European Banking Authority (EBA)

Overview of the European Banking Authority (EBA)

What is European Banking Authority (EBA)?

The European Banking Authority supervises the banking industry across the European Union with the goal of maintaining financial stability…

The European Banking Authority (EBA) was established on 1 January 2011, taking over the functions and responsibilities of the Committee of European Banking Supervisors. Part of the wider European Supervisory Authority (ESA), the EBA is an independent regulatory agency with authority over national regulators within the EU and works to ensure “effective and consistent prudential regulation and supervision” of the banking sector. From a broader perspective, the EBA’s objective is to harmonise banking rules and regulations across the bloc.

What does the EBA do?

The EBA’s main task is to contribute to the creation of the European Single Rulebook for banking, which is a set of “harmonised prudential rules” for all financial institutions in the EU. The Single Rulebook is designed to create a level regulatory playing field across the banking sector, providing protection to companies and individuals operating within it, and making it easier to comply with EBA rules.

As part of this goal, the EBA works to promote the convergence of regulatory practices by member state authorities, ensuring they apply European financial crime legislation, including anti-money laundering (AML) and counter financing of terrorism (CFT) measures, equally. The EBA’s stated mandate allows it to:

    • Investigate incorrect or insufficient application of EU law by national authorities.
    • Take decisions directed at individual competent authorities or financial institutions in emergency situations.
    • Mediate between competent authorities to resolve cross border disagreements.
    • Act as an independent advisor to the European Parliament, Council, or Commission.
    • Take a leading role in promoting transparency, simplicity, and fairness in the consumer financial product market or the internal services market.

How does the EBA carry out its AML and CFT responsibilities?

As part of its mandate to create legislative harmony for EU financial institutions, the EBA seeks to ensure that AML and CFT legislation is being applied both consistently and effectively in member states.
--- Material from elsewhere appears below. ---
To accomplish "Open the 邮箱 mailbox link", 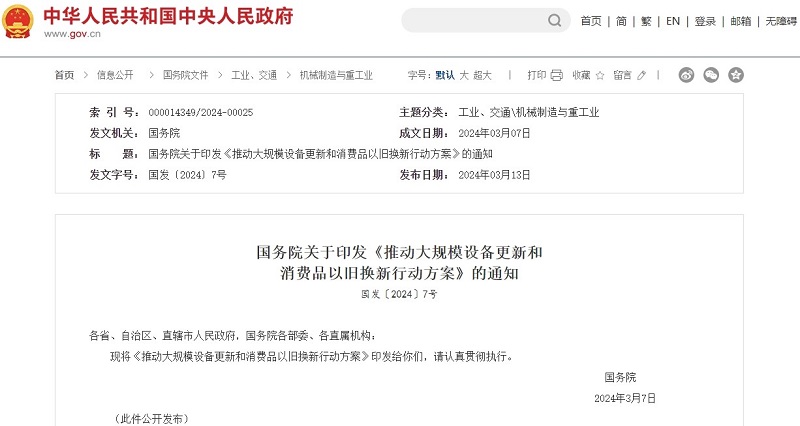I will (740, 21).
To this end, the EBA works with credit and financial institutions, competent national authorities, and pan-EU agencies like the European Securities and Markets Authority (ESMA) and the European Insurance and Occupational Pensions Authority (EIOPA), to:

    • Facilitate cooperation between national authorities responsible for AML/CFT compliance.
    • Promote a common understanding of the risk-based approach to AML/CFT, and how to apply it.
    • Deliver its mandate to EU member states under Directive (EU) 2015/849 and Regulation (EU) 2015/847.
    • Engage in dialogue with stakeholders and entities responsible for setting international standards and ensuring financial institutions comply with EBA regulations.